Ce paradoxe nous semble s’appliquer à de nombreuses situations comme celle du respect de la carte scolaire, de la vaccination ou du vote de dimanche prochain. Les abstentionnistes de gauche ne veulent pas légitimer par leur vote l’élection d’un président dont ils ne partagent pas les idées et dont ils estiment qu’il a favorisé par sa politique, la montée de l’ED, ce qui bien sur peut se comprendre. Peut-on considérer les abstentionnistes comme des free-riders, qui comptent sur les autres électeurs pour faire barrage à l’ED, sans « se salir les mains » ? Peut-être, encore que certains abstentionnistes semblent réellement considérer que voter EM ou MLP n’a en réalité que peu d’importance. Le problème, c’est que voter ou ne pas voter n’est pas une décision sans conséquence pour l’ensemble de la société et notamment pour ceux qui redoutant les conséquences de l’arrivée de MLP au pouvoir, préfèrent le choléra Macron à la peste Le Pen.
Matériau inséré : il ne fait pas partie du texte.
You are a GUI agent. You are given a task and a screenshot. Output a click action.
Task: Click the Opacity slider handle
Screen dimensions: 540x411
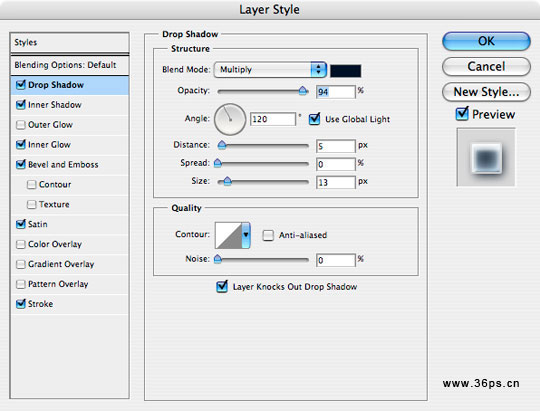click(303, 91)
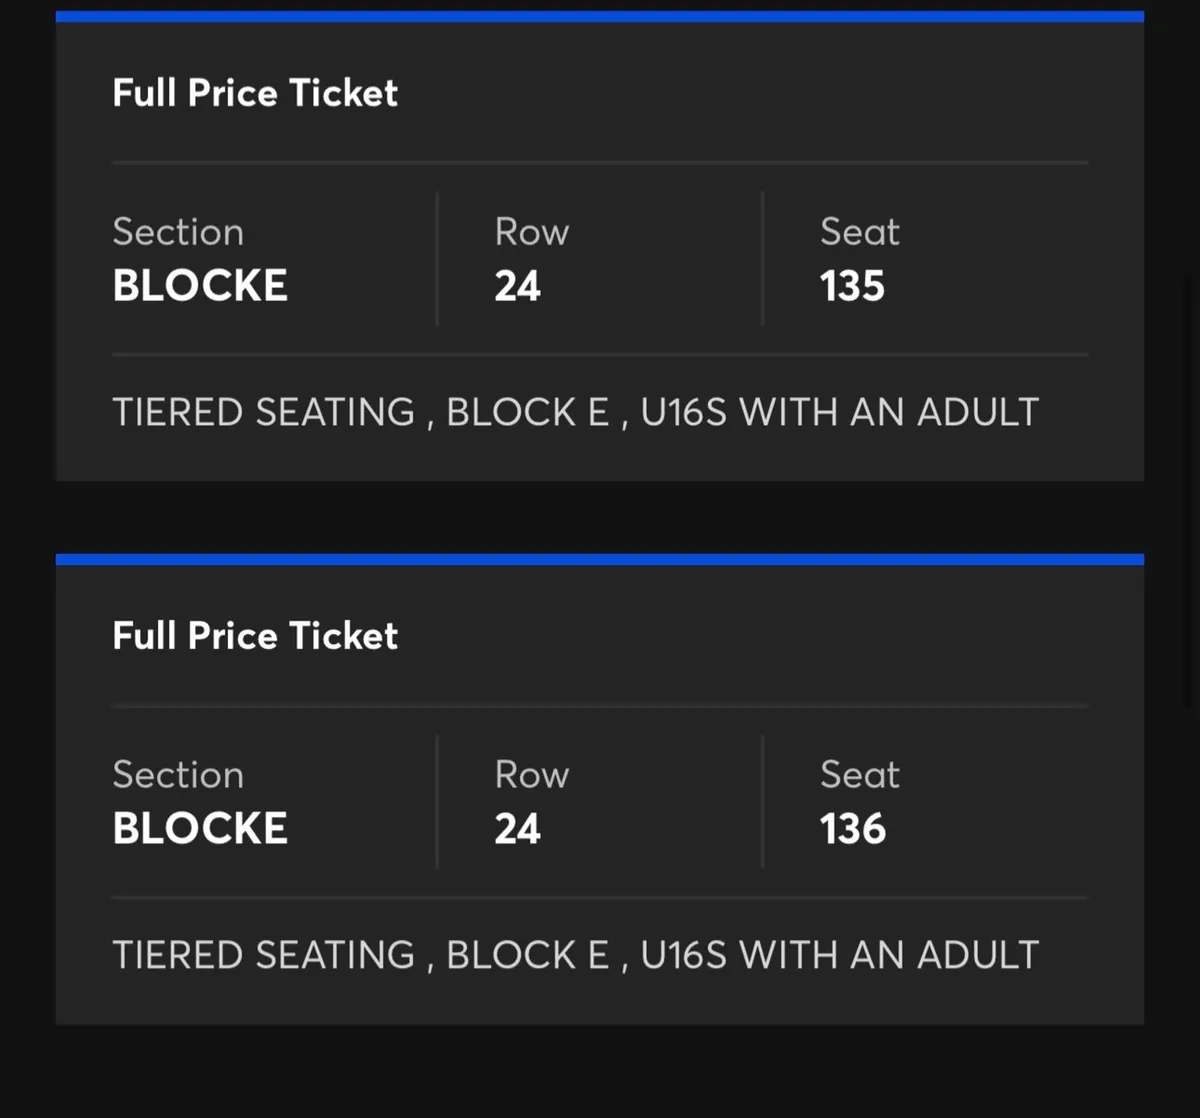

La question n’est donc pas de savoir comme dans une discussion banale, dont les enjeux portent sur « les goûts et les couleurs », qui a tort ou qui a raison. Dans les situations dans lesquelles toute décision individuelle a des conséquences sur ceux qui « s’engagent » ( à faire grève, à voter, à respecter la carte scolaire, ou à se vacciner…), ces derniers ont donc intérêt à convaincre, voir à culpabiliser ceux qui refusent de s’engager puisque ils subiront les conséquences de leur inaction. Ainsi, ceux qui votent pour éviter que MLP n’arrive au pouvoir subiront les conséquences de son élection, qui aurait été peut-être été évitée par la participation électorale des abstentionnistes de gauche, les vaccinés subissent (indirectement ) les décisions des non-vaccinés, les grévistes vont subir les conséquences du comportement des non-grévistes, les parents qui respectent la carte scolaire subissent l’absence de mixité scolaire engendrée par les familles qui pratiquent l’évitement scolaire. Dans ces différentes situations, l’enjeu pour ceux qui s'engagent est de convaincre ceux qui s’abstiennent, et pour cela le recours à la culpabilisation est toute à fait légitime et rationnel.